WHAT THIS TASK INVOLVES
What lines in the records below include the word "profile"? Return each one.

EXERCISE MATERIAL
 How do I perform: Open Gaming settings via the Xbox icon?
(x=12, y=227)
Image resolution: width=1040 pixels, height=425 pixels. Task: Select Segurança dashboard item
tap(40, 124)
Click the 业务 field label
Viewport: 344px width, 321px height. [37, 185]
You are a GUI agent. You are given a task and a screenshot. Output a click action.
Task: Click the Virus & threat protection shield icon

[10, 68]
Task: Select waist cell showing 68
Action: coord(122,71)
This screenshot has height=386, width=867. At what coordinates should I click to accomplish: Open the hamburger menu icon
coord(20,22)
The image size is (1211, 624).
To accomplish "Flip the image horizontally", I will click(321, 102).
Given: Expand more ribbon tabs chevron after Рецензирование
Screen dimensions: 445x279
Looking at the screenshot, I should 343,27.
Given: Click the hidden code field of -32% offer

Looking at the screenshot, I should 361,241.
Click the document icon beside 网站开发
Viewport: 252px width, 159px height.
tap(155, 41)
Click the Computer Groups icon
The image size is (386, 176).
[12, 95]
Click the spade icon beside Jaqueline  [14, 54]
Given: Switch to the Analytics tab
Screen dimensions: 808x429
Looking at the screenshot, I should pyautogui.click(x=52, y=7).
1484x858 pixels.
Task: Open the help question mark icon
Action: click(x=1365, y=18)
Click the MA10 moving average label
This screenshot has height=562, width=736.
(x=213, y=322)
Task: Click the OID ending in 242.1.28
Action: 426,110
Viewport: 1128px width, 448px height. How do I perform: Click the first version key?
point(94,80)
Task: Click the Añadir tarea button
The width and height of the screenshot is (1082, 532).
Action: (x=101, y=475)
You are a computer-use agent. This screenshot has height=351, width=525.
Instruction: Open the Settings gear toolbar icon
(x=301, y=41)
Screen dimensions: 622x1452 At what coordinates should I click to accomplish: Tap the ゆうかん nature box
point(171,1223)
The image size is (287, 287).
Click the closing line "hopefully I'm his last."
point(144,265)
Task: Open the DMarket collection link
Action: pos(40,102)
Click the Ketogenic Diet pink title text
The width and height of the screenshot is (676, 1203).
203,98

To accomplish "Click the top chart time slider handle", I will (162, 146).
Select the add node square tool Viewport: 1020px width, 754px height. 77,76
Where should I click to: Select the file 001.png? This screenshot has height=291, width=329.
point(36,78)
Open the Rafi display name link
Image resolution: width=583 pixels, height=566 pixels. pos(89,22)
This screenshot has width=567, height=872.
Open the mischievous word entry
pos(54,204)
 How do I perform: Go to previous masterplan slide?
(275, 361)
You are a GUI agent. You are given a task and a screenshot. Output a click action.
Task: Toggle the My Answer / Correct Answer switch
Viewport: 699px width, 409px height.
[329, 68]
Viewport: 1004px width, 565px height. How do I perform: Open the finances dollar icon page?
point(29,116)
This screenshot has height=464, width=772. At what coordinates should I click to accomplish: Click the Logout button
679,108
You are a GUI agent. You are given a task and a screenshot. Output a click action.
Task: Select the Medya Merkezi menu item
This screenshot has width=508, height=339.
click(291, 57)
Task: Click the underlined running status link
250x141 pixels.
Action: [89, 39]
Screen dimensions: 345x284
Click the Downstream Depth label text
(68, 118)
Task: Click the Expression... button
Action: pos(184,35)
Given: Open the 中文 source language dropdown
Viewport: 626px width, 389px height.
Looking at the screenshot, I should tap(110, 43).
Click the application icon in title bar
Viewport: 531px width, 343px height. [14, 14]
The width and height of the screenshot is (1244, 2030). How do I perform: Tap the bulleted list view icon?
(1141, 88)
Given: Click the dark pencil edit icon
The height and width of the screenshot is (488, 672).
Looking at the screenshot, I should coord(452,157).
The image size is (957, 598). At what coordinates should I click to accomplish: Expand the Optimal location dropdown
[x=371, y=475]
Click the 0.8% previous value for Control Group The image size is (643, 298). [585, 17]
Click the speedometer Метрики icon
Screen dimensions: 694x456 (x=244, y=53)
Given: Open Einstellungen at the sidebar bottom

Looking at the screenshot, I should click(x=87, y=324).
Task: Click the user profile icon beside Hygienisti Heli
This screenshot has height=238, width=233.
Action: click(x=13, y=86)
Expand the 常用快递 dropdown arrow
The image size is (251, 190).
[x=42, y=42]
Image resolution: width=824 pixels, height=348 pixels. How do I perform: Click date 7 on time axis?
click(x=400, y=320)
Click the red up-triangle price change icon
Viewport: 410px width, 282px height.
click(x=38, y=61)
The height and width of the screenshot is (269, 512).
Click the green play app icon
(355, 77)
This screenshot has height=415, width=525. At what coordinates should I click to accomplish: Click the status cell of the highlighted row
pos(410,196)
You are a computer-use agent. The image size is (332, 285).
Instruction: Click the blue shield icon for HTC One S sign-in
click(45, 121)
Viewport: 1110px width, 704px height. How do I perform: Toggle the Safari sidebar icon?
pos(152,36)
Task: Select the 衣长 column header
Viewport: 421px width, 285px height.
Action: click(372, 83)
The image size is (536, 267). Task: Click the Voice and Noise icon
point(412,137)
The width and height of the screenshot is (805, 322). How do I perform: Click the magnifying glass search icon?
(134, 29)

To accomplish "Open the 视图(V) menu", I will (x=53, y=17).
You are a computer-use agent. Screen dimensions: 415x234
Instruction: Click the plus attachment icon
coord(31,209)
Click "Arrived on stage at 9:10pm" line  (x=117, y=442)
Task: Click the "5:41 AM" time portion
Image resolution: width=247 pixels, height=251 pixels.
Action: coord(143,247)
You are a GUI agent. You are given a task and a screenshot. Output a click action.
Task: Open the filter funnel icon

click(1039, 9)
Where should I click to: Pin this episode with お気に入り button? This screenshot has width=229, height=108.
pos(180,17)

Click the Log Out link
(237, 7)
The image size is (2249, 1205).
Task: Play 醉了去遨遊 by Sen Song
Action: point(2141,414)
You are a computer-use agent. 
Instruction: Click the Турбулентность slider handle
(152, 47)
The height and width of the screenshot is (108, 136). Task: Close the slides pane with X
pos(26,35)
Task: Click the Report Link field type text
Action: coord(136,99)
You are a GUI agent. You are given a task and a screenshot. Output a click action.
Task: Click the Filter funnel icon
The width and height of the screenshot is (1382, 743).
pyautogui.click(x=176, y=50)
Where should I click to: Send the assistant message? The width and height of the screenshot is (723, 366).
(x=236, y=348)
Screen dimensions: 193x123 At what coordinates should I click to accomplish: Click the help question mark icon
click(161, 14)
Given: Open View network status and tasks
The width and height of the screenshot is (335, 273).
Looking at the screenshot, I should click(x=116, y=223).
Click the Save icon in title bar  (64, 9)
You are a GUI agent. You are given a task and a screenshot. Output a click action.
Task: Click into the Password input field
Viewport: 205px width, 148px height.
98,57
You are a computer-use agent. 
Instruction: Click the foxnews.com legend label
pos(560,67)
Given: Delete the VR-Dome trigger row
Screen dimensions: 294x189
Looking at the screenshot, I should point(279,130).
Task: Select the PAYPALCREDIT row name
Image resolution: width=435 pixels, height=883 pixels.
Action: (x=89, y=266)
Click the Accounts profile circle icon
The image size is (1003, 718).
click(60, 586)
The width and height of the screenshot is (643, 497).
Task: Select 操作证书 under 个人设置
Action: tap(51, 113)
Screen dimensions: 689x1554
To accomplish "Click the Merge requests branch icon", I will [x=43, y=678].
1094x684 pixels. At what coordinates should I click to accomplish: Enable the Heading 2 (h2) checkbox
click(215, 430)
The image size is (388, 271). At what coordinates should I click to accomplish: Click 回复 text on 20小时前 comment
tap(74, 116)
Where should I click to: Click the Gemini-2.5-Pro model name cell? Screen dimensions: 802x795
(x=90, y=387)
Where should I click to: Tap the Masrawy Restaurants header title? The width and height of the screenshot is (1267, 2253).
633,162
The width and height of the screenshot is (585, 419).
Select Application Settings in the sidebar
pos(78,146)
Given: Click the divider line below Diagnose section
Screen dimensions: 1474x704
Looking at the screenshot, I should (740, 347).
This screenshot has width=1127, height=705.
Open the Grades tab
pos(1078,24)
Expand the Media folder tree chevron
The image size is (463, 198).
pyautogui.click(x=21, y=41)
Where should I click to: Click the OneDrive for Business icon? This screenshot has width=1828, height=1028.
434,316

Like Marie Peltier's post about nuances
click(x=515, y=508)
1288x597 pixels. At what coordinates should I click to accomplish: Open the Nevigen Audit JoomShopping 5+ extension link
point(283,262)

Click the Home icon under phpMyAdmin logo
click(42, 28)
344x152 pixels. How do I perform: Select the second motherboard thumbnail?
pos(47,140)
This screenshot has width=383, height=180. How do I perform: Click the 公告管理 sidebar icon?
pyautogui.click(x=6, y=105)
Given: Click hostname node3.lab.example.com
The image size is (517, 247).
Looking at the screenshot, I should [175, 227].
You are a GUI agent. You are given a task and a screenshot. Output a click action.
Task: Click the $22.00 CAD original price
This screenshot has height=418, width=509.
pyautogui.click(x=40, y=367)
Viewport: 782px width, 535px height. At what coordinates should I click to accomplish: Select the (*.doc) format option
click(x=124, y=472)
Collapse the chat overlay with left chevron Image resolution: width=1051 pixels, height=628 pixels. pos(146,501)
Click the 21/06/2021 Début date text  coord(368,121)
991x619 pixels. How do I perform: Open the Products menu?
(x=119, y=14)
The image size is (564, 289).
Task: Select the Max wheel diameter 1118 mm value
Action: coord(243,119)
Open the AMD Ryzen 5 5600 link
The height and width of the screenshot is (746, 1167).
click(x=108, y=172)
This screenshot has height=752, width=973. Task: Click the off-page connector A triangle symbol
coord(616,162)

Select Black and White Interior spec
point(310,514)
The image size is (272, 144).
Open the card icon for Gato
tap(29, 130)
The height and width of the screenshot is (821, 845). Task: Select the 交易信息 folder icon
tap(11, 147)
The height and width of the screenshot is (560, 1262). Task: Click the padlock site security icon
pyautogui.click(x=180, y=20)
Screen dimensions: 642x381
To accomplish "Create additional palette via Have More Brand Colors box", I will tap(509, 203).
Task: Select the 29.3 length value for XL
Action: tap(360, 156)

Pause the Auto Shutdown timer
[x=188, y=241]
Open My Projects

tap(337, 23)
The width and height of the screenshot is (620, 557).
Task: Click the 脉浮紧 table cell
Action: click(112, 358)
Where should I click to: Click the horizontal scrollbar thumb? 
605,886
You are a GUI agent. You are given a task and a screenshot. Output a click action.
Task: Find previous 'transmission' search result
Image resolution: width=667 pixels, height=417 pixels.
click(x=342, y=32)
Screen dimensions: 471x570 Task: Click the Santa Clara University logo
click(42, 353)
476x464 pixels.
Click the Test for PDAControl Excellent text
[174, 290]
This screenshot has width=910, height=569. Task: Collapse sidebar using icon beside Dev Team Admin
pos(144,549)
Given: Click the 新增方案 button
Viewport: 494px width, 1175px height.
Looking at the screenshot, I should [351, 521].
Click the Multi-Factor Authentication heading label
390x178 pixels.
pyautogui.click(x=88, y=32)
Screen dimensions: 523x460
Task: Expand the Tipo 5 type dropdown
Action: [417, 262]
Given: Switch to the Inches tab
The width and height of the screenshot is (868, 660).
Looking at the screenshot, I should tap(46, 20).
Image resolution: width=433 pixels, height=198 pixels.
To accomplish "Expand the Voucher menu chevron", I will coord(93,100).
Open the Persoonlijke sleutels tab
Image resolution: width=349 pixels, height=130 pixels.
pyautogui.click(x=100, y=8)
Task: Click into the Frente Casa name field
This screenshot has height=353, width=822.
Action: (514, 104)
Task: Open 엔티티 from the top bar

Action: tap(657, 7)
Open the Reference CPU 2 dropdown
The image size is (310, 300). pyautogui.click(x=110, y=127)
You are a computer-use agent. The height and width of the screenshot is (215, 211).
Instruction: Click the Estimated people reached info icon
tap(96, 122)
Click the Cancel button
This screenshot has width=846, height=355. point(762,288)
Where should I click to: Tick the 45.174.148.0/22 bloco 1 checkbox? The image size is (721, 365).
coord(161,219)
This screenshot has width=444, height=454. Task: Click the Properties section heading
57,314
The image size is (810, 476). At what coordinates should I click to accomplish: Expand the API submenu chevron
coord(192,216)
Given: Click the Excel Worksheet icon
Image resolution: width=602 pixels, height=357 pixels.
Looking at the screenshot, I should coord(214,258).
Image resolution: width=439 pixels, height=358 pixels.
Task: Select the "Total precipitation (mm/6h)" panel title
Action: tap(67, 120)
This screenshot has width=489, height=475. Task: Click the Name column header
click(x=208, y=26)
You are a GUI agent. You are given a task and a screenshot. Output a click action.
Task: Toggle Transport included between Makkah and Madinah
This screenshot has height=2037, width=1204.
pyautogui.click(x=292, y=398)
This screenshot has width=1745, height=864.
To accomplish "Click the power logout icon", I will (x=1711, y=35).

TASK RESPONSE
Task: Click the user profile icon beside Hygienisti Heli
Click the Accounts profile circle icon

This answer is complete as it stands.